Artificial Intelligence application for Farming


Agri-food systems enabled by interconnected digital technologies that are more transparent to consumers, farmers and other stakeholders along the agri-food value chain.



The objective of APP4FARM is the definition of an ICT infrastructure allowing the farmer to monitor nitrogen loss, allowing efficient management of nitrogen-based fertilisers. This will ensure control of farming costs and nitrogen oxide emissions in the atmosphere leading to the improvement of both GHG levels (N2O) and local air quality (nitrogen oxides, secondary inorganic aerosol, and ozone). The infrastructure will include a monitoring system allowing to trace all the meteorological data and nitrogen emission levels, driving a Decision Support System that will give the farmer all the measured data and the forecasts up to 3 days in advance. The presented solution will grant all the data needed to ensure to the consumer the full traceability of the production conditions and the transparency on the environmental impact, supporting the decision makers to define the “green tag” along the whole supply chain.

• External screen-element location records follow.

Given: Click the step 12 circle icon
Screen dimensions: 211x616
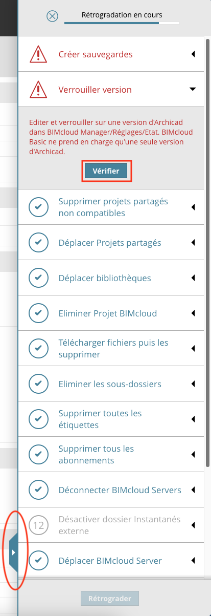Looking at the screenshot, I should [38, 525].
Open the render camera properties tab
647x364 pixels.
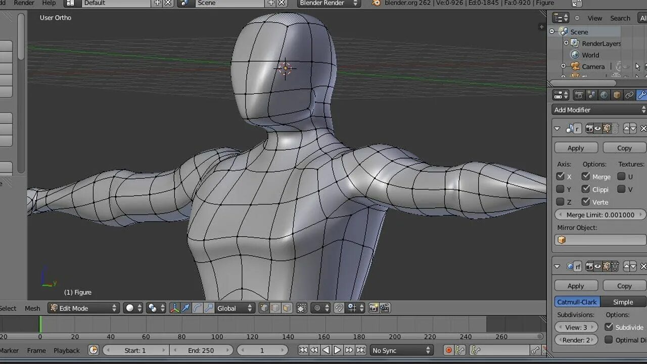579,95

Nitrogen is the primary nutrient critical for the productivity of agricultural ecosystems. Nevertheless, large changes in the availability of nitrogen can lead to severe alterations in the nitrogen cycle in terrestrial ecosystems. The EU Nitrogen Expert Panel, in 2015, proposed an easy-to-use indicator for ‘nitrogen use efficiency’ (NUE), applicable to agricultural land, farms, and whole food production–consumption systems (EU Nitrogen Expert Panel, 2015). Currently, NUE estimates the N surplus as the difference between input and output. To understand the losses, the emission related to single farming systems and climatic zones need to be accurately measured and integrated into a Decision Support System (DSS) in order to design better N management strategies aiming at achieving agronomic objectives (farm income, high crop, and animal productivity) and environmental objectives (minimal N losses), simultaneously.


Main project activities

  • Definition of Decision Support System (DSS) to support the optimal use of nitrogen-based fertilizers:

    • Development of the dashboarding system for the DSS
    • Development of Machine Learning/Artificial Intelligence forecasting models
  • Definition of the sensing system to monitor environment and soil health
  • Design tailored sensors for N-related microbial activity in soil
  • Definition of a virtual sensor linking environmental variables and N-related microbial diversity in soil


Expected social impact

  • Possibility to access the monitored data to make it publicly available, ensuring the transparency of the supply chain from the very beginning.
  • Possibility to use the data to start a “green labeling” project.
    • Availability on the market of more traced, sustainable, and healthy food.
  • Limitation of the GHG (N2O) and nitrogen oxide (NOx) emissions.
  • Limitation of the concentration in the atmosphere of ozone (O3) and aerosol (PM10/PM2.5).
  • Data transparency



    • Decision Support System Satellite Controlled incentive
    • Nitrogen oxides
    • Fertilisers
    • Tailor made MOX sensors



    Project coordinator

    Prof. Carnevale - University of Brescia, UNIBS, Italy



    • ITALY: Consiglio Nazionale delle Ricerche, CNR-IBBR
    • GERMANY: German Research Centre for Geosciences, GFZ
    • ITALY: University of Florence, UNIFI
    • IRELAND: Munster Technological University, MTU


    Expected project start date and end date

    The APP4FARM project starts on April 2023 and runs until March 2026.